After a significant sell-off in 2022, the S&P 500 index has bounced back in 2023, gaining 14% so far. But as impressive as this performance has been, some stocks have run circles around it.
Stock for the drugmaker Eli Lilly (LLY 2.35%) is up more than 49% in 2023, making it one of the hottest mega-cap stocks of the year. But this strong performance has potential future investors asking: Have I already missed the boat on this growth stock?
Let's delve into Eli Lilly's fundamentals and valuation to see if an answer can be found.

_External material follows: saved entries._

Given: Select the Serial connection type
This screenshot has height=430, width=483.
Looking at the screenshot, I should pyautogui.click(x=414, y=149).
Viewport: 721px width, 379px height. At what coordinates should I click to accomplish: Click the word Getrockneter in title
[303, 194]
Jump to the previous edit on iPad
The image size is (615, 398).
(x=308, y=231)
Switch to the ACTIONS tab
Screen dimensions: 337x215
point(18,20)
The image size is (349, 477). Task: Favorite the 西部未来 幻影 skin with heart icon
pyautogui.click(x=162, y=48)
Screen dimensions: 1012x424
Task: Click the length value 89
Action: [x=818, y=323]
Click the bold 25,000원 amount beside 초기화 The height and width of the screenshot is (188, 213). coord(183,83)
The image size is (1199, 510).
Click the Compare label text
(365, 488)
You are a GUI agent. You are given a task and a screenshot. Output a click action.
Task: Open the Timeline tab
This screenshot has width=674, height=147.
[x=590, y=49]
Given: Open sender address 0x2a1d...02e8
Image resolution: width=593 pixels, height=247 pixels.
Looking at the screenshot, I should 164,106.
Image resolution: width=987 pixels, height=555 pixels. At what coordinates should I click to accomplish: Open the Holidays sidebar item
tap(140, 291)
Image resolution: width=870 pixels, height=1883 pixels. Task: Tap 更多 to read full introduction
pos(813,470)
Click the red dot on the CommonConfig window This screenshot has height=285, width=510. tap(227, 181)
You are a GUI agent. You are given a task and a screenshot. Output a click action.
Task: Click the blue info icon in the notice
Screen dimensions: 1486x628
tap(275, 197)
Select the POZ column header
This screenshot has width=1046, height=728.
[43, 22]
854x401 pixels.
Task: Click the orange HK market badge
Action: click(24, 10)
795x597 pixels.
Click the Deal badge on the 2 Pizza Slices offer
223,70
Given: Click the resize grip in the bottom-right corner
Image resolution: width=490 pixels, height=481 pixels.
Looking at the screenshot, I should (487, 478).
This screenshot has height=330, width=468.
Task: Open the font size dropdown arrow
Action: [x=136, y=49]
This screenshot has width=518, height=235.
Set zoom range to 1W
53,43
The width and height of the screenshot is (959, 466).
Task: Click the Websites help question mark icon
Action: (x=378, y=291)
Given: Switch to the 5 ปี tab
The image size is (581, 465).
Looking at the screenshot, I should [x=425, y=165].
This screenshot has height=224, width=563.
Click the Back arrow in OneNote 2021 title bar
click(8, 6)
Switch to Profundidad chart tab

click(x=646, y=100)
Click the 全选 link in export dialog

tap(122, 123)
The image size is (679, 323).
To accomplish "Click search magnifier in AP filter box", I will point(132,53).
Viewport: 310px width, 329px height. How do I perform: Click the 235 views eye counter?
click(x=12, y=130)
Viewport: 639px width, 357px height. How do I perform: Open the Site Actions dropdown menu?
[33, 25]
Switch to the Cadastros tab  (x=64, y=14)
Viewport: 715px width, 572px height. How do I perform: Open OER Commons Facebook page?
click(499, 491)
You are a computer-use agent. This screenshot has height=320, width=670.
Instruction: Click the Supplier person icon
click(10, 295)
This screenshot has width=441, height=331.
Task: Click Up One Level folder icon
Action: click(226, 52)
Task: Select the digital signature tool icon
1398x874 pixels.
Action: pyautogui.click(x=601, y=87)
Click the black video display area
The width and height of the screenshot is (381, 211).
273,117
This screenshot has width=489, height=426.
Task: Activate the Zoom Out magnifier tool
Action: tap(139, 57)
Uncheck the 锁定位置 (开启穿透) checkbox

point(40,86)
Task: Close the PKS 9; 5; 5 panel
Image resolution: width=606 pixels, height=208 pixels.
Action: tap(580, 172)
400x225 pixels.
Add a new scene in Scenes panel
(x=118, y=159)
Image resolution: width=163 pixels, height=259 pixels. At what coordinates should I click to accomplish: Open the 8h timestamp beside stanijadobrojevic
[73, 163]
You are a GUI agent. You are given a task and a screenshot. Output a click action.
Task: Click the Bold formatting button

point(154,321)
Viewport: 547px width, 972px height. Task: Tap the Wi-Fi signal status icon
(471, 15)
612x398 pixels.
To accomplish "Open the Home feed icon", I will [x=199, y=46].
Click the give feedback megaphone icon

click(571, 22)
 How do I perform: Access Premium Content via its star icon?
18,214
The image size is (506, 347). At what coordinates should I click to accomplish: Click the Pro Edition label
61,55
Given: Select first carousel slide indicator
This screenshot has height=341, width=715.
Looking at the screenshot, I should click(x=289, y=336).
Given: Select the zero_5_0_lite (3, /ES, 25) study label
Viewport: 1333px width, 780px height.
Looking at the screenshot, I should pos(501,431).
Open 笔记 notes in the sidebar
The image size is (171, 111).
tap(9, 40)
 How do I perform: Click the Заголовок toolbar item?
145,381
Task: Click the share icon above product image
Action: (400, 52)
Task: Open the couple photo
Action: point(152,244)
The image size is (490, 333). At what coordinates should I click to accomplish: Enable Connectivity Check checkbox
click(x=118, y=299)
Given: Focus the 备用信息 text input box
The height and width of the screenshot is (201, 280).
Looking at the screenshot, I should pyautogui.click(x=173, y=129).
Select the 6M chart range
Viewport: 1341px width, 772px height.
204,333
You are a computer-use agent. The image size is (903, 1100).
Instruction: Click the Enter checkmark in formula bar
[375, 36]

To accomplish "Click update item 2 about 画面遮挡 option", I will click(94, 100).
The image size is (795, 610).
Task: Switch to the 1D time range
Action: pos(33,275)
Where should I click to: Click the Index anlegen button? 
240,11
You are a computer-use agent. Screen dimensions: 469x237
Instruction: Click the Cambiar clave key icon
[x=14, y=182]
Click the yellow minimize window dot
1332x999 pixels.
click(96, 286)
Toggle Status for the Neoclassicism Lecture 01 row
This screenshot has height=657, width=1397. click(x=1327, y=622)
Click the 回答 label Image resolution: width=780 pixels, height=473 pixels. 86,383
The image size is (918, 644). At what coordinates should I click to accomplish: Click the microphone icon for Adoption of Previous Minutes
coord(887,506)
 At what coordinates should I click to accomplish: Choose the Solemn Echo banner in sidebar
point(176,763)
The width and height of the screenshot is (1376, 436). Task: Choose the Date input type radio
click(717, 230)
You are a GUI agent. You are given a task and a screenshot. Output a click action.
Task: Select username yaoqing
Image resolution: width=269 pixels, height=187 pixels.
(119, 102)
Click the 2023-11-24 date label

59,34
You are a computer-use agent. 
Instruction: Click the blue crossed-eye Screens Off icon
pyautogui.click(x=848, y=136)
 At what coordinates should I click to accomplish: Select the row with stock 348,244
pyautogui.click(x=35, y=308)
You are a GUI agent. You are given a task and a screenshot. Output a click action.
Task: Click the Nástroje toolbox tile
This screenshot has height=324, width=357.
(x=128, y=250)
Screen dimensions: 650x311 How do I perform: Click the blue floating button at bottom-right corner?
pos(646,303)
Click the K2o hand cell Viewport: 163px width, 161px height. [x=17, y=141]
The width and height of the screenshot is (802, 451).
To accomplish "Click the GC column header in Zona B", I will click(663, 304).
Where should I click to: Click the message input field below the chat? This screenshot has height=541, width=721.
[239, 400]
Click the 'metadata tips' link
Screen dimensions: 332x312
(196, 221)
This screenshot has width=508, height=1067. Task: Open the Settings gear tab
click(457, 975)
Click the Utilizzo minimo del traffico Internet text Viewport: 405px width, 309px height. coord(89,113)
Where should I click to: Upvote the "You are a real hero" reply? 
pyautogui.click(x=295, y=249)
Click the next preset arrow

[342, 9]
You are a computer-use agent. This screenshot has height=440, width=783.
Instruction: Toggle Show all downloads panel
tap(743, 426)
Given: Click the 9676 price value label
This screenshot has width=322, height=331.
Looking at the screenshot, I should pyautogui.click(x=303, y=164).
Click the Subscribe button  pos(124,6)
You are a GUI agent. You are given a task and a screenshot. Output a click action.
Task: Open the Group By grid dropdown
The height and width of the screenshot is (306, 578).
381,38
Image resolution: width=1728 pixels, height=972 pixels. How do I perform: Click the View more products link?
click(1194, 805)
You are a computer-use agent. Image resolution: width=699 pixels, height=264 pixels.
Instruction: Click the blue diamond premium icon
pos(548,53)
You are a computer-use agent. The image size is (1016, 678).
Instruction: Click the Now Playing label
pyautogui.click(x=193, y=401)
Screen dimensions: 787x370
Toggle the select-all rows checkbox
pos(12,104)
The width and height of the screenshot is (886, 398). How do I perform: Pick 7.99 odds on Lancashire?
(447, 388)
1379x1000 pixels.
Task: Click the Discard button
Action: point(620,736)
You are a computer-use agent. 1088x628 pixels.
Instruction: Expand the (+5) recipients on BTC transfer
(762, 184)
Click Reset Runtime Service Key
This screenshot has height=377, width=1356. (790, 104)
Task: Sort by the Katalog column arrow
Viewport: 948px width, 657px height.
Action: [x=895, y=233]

Nobody else is putting up growth like Eli Lilly
As you'd expect for a stock that has rallied, Eli Lilly's underlying fundamentals are very strong: Through the first half of 2023, the company has had seven products on pace to each generate at least $1 billion in revenue in 2023. This robust product portfolio has investors excited and it is a big part of why Eli Lilly now has a $513 billion market capitalization. That comfortably positions it ahead of Johnson & Johnson's $430 billion market value and makes it the world's largest pharmaceutical company.
Eli Lilly's Top-Selling Pharmaceuticals | Revenue, First Half of 2023 |
---|---|
1. Trulicity | $3.79 billion |
2. Verzenio | $1.68 billion |
3. Mounjaro | $1.55 billion |
4. Jardiance | $1.25 billion |
5. Taltz | $1.23 billion |
6. Humalog | $901 million |
7. Cyramza | $497 million |
The Indianapolis-based company's total revenue in the second quarter advanced 28.1% year over year to $8.3 billion. With the exceptions of respective 5% and 1% drops in Trulicity and Humalog revenue, stemming from lower realized prices, each of Eli Lilly's top seven best-selling drugs sold more in the quarter. Growth ranged from 13% for oncology therapy Cyramza to 57% for the breast cancer treatment Verzenio.
Once again, Mounjaro was the major growth driver for Eli Lilly. Due to the timing of the product launch, quarterly revenue soared from just $16 million in the year-ago period to a blistering $979.7 million for Q2. This was almost double the nearly $570 million that the drug recorded in first-quarter revenue.
Eli Lilly's non-GAAP (adjusted) diluted earnings per share (EPS) climbed 68.8% year over year to $2.11 during the second quarter. As a result of a much higher revenue base and admirable control of its operating expenses, the company's non-GAAP net margin expanded by roughly 550 basis points to 22.9% in the quarter. This is how adjusted diluted EPS growth far outpaced total revenue growth for the quarter.
The growth story could have more momentum left
Though Mounjaro alone could provide a major lift to the top line, Eli Lilly's pipeline is yet another reason to love the stock. The company has dozens of projects currently in clinical development; these include immunology therapy mirikizumab, and retatrutide, another potential hit drug for type 2 diabetes and weight loss. For these reasons, analysts think that Eli Lilly's adjusted diluted EPS will compound at 24.8% annually over the next five years. That blows away the drug manufacturer industry's average growth figure of 9.3%.
The dividend is skyrocketing
Eli Lilly's current 0.8% dividend yield doesn't seem to be attractive compared to the S&P 500 index's 1.6% yield. However, it's worth noting that the company has doubled its dividend in just the last five years. And given Eli Lilly's industry-leading growth forecast, it looks like this is merely the start of sizable dividend growth:
Further supporting this theory, the company's dividend payout ratio is poised to clock in below 46% in 2023. That leaves Eli Lilly with the funds necessary to perfectly balance investing in growth opportunities, repaying debt, and hiking its payout.
The valuation leaves little margin for error
Eli Lilly leaves little doubt that it's firing on all cylinders. And while quite high in absolute terms, the forward price-to-earnings (P/E) ratio of 43.5 isn't ridiculously excessive. (For reference, the drug manufacturer industry's average is 13.7.)
Whether the stock is a buy at the current $548 share price depends entirely on your optimism that Eli Lilly can live up to growth expectations. If you're confident in the company's future, it may be worth slowly building a position over time. But if Eli Lilly doesn't meet the lofty analyst growth consensus, the downside from the current share price could be swift and steep.